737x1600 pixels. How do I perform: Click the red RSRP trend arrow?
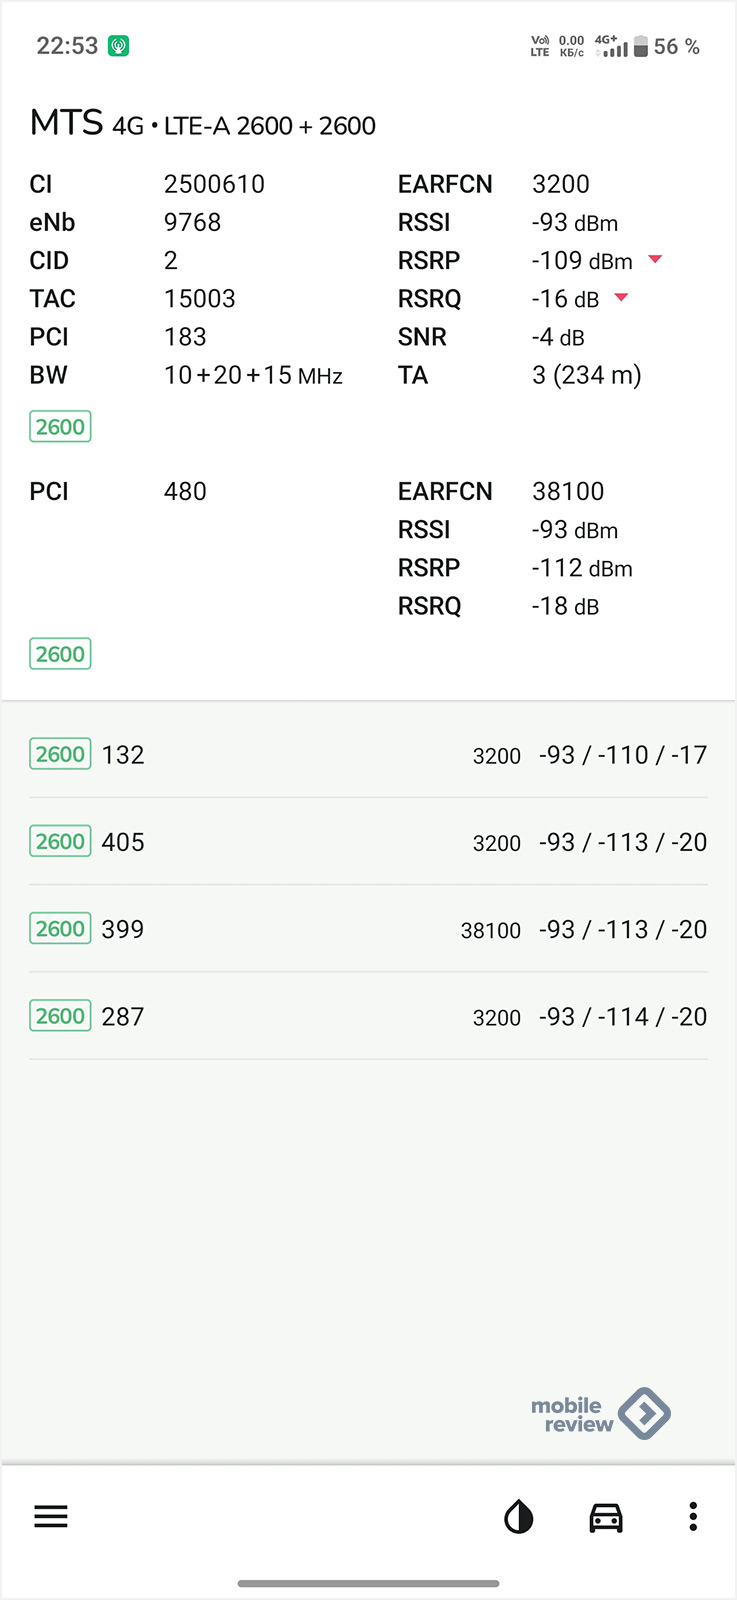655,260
---
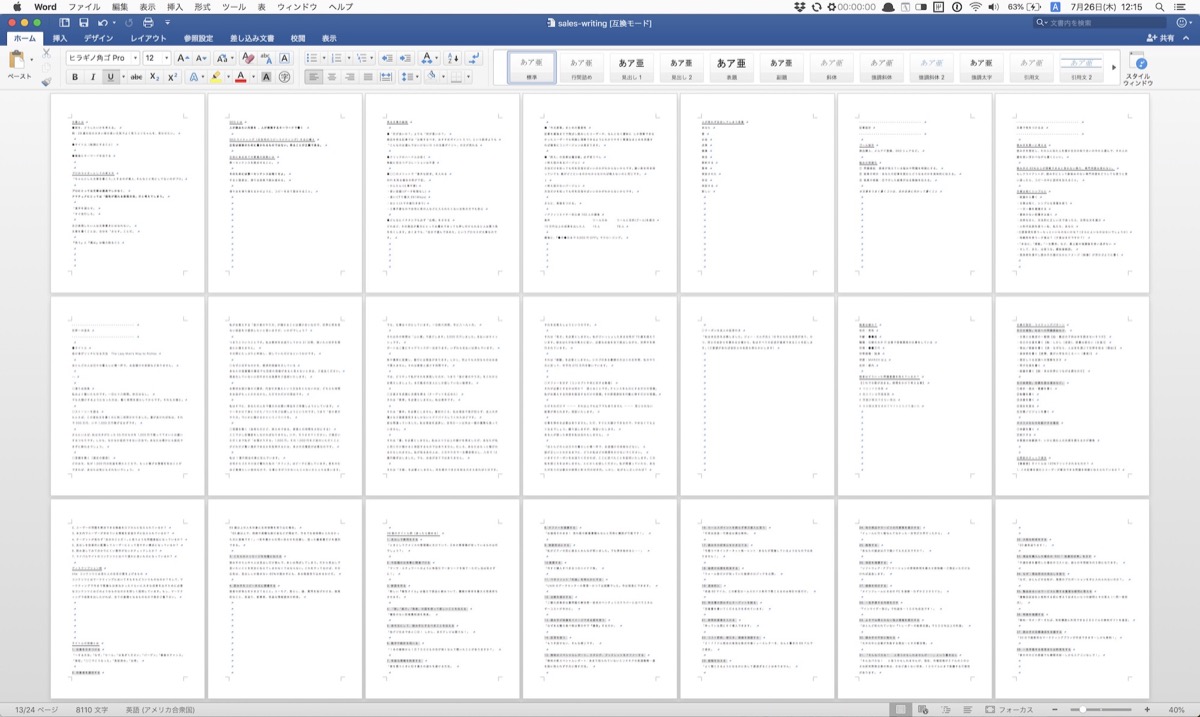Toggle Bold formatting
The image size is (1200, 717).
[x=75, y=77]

DOEL
Schrijf de regels tussen de regel met "Toggle Bold formatting" en de regel met "[x=75, y=77]", beide inbegrepen, opnieuw uit, waarbij je "Bold" vervangt door "Italic" en verder niets wijzigt. Laat de afbeeldingen weg uit je antwoord.

ANTWOORD OEFENING
Toggle Italic formatting
The image size is (1200, 717).
[x=75, y=77]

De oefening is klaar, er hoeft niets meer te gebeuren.